My shoulders relaxed. I hadn’t realised I had been sitting so stiffly.
“You know him better than I. Possibly better than anyone.” She shuffled uncomfortably, gathering her skirts and smoothing them over her lap. “Would you please tell me about the man I married?”
I blinked. “I’m not sure I understand, your Highness.”
“His likes. His dislikes.” She laughed, shaking her head. “I sound like a child.”
My heart swelled as I watched her, looking about us, anywhere but at me. There was a shimmer in her eyes now. A collection of tears she refused to shed.
“You sound like someone Kaspar will be proud to have by his side.”
Her gaze struck me. Colour rose to her cheeks, “Really?”
I smiled. “You share Kaspar’s values. And the fact that you are here, asking for advice from a fool tells me that you are not prideful.” She blushed harder. “Kaspar likes that his title means that he can help the kingdom, but I’m sure if he had not been born royal, he’d be just as content being a stable boy.”
She laughed. “A stable boy?”
“He loves his horses.

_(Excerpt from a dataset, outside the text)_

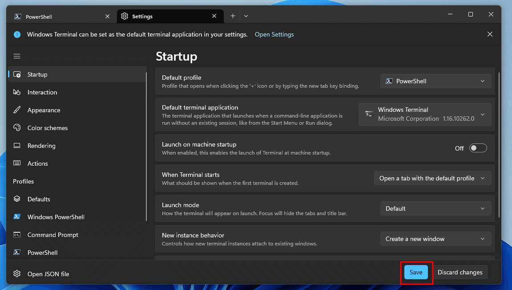This screenshot has height=290, width=512.
Task: Click the gear icon for Open JSON file
Action: coord(17,274)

If you want a way to get to his heart, it’s though his stallion, Bucky.”
She nodded so deep that if she had lifted her skirt it would have been a courtesy. She seemed to catch herself and quickly straightened. “Thank you, Wallace.”
“You’re welcome, your Highness.”
She picked herself up and left. I watched as she walked across the arena, the soft sway of her hips making her skirts swish about her ankles. She paused before Kaspar’s dressing tent but then seemed to change her mind and continued toward the palace, seemingly very aware of the two guards slipping into a step behind her.
I was alone again, gazing over at the tent where I had just kissed her husband. The backs of my eyes burned. Once again, my lunch made itself known. I gulped hard, swallowing it back down. My motley suddenly felt stuffy in the heat. I took off my hat and threw it to the ground before dropping my head in my hands and grabbing two fistfuls of hair.
“What are you doing?” I whispered to myself, letting the tears finally fall.